1.6 Differentiation of Th1 / Th2 with DC Add 10% FCS (Berbie, Belgium, Bio Withaker), 500 U / ml IL-4 and 800 U / ml GM-CSF (both from Schering-Plough) In the Iskov modified Dulbecco medium (Gibco), DCs were cultured from monocytes of healthy donors. On day 6, DC maturation was induced with a multiplicity of infection of 10 using a Neisseria meningitidis wild strain and an lgtB mutant. (I) 10 ng / ml E. coli LPS (from St. Louis, MO, Sigma-Aldrich) for mixed Th1 / Th2 reaction assay (ii) 20 μg / ml polyI: C (from Sigma-Aldrich) for Th1 differentiation assay ), And (iii) Th2 differentiation assay, 10 μg / ml PEG2, 10 ng / ml LPS (Sigma-Aldrich) was used as a positive control. On the second day, DC maturation markers (CD80, CD83, CD86 and HLA-DR) were analyzed by flow cytometry. To assess T cell differentiation, mature DCs were incubated with CD45RA ⁺ / CD4 ⁺ T cells (5.10 ³ T cells / 20.10 ³ DC). On days 12-15, resting T cells were restimulated with 10 ng / ml PMA (Sigma-Aldrich) and 1 μg / ml ionomycin (Sigma-Aldrich) for 6 hours. After 1 hour, 10 μg / ml Brefeldin A (Sigma-Aldrich) was added to the T cells. Single cell production of IL-4 and IFN-γ was measured by intracellular flow cytometry analysis. Cells were fixed in 2% PFA, permeabilized with 0.5% saponin (Sigma-Aldrich), anti-human IFN-γ-FITC and anti-human IL-4-PE (Becton, San Diego, CA). Dickinson Pharmigen).

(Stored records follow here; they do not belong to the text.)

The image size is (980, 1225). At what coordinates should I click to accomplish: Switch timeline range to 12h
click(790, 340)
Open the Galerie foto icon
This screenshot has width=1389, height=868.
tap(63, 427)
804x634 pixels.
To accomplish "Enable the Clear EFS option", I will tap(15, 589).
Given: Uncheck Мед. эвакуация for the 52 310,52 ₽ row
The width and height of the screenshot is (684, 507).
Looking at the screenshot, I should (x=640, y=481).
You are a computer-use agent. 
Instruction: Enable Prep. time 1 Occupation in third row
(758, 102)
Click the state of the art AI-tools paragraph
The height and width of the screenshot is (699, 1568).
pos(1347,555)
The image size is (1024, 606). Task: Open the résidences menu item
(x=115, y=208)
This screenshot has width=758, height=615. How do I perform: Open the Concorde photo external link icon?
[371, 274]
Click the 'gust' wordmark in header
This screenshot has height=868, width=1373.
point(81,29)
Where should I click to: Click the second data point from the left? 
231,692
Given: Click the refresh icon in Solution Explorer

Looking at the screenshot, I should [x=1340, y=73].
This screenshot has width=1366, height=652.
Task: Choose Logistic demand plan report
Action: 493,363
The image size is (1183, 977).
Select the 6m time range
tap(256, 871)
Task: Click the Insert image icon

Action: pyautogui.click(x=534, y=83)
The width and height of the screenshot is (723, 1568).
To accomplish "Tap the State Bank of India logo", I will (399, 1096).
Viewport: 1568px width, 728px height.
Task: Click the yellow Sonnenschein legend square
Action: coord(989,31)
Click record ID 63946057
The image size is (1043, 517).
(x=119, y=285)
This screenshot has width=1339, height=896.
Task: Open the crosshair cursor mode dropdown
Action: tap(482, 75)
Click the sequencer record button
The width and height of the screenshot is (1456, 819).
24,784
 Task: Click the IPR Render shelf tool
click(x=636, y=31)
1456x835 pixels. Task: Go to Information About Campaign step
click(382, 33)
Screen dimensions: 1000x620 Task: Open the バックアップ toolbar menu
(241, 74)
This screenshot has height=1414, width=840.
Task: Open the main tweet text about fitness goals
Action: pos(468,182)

Binding and internalization of meningococcal oligosaccharide core mutants to dendritic cells Using flow cytometry, binding of wild meningococcal strains, oligosaccharide mutants, and LPS-deficient mutants to human DCs And internalization were investigated. Immature DCs are co-cultured with FITC-labeled mutants from Neisseria meningitidis wild strain H44 / 76 at DC / bacterial ratios 1:50 (FIG. 2) and 1: 200 (data not shown) and bind to DCs The presence of the FITC-labeled bacteria was analyzed by FACS. For both wild-type and oligosaccharide mutants, time- and dose-dependent binding to DC was observed. The LPS-deficient mutant showed almost no binding to DC in the first 6 hours of the time course. The lgtB mutant was consistently more binding to DC than the wild or galE mutant at both concentrations.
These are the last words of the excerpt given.